> **JOB ITEM**
Can you set down, unchanged, the lines of the records below from the line with "This screenshot has height=1320, width=1020." up to and including the line with "login-link: 登录 is"?

> **Stored records**
====

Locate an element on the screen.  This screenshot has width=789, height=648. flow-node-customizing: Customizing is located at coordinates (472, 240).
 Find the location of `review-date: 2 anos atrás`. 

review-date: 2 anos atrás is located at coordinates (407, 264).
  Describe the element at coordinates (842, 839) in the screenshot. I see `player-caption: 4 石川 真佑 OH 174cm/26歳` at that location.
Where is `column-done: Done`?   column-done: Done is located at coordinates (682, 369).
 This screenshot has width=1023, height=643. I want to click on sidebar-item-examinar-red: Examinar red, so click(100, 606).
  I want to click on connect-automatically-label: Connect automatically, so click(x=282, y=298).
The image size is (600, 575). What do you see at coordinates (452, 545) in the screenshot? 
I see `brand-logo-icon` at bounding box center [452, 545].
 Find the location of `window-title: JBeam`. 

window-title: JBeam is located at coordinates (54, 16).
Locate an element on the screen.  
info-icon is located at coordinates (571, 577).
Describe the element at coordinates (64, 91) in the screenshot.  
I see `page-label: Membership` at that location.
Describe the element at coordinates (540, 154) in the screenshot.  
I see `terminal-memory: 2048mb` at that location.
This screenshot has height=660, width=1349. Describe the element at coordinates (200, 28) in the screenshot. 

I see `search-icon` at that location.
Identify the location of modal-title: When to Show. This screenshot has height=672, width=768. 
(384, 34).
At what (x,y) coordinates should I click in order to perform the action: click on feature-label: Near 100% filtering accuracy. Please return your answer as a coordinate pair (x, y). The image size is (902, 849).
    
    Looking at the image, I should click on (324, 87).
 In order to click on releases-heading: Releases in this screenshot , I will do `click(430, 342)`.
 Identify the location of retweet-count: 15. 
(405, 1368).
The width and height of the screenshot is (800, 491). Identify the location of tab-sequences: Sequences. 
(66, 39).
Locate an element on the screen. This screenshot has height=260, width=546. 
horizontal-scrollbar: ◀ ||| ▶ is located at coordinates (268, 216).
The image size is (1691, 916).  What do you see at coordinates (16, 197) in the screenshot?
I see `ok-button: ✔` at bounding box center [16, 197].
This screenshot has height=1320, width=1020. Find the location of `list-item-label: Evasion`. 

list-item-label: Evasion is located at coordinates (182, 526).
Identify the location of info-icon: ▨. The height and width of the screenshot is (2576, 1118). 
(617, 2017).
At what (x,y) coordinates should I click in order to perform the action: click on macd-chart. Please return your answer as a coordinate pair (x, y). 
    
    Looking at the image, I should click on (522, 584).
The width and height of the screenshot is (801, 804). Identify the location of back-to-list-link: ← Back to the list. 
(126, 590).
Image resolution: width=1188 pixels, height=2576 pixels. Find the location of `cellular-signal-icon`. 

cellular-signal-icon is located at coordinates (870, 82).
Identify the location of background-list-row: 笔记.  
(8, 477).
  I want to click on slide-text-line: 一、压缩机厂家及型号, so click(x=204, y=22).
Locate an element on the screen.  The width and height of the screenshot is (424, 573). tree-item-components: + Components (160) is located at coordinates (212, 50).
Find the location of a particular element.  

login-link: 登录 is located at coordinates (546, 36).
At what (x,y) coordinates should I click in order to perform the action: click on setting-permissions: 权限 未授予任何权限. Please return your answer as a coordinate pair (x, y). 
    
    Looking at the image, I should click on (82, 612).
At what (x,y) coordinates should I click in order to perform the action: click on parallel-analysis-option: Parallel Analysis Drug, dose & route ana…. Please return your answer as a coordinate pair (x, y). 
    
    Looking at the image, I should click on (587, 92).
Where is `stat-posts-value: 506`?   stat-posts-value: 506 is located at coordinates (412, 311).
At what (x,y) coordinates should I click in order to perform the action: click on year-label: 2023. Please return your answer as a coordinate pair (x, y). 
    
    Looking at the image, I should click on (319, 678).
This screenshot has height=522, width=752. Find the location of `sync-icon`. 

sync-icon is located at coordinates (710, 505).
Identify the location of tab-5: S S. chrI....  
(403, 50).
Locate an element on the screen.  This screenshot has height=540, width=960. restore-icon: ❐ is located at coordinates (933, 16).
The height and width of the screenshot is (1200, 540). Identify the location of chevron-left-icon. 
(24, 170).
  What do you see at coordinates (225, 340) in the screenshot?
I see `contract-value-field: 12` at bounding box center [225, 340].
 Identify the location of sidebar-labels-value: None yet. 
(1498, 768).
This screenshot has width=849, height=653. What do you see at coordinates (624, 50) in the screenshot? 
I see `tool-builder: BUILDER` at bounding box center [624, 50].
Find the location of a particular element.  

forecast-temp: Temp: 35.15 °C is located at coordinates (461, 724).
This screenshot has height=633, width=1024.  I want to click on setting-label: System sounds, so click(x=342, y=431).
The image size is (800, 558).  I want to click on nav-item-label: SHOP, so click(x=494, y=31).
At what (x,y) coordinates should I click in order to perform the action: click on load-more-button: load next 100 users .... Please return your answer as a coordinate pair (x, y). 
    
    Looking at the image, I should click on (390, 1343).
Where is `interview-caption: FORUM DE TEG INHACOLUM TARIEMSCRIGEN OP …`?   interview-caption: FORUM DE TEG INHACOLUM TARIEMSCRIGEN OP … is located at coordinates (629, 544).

====

> **ANSWER TO THIS EXERCISE**
This screenshot has height=1320, width=1020. Find the location of `list-item-label: Evasion`. 

list-item-label: Evasion is located at coordinates (182, 526).
Identify the location of info-icon: ▨. The height and width of the screenshot is (2576, 1118). 
(617, 2017).
At what (x,y) coordinates should I click in order to perform the action: click on macd-chart. Please return your answer as a coordinate pair (x, y). 
    
    Looking at the image, I should click on (522, 584).
The width and height of the screenshot is (801, 804). Identify the location of back-to-list-link: ← Back to the list. 
(126, 590).
Image resolution: width=1188 pixels, height=2576 pixels. Find the location of `cellular-signal-icon`. 

cellular-signal-icon is located at coordinates (870, 82).
Identify the location of background-list-row: 笔记.  
(8, 477).
  I want to click on slide-text-line: 一、压缩机厂家及型号, so click(x=204, y=22).
Locate an element on the screen.  The width and height of the screenshot is (424, 573). tree-item-components: + Components (160) is located at coordinates (212, 50).
Find the location of a particular element.  

login-link: 登录 is located at coordinates (546, 36).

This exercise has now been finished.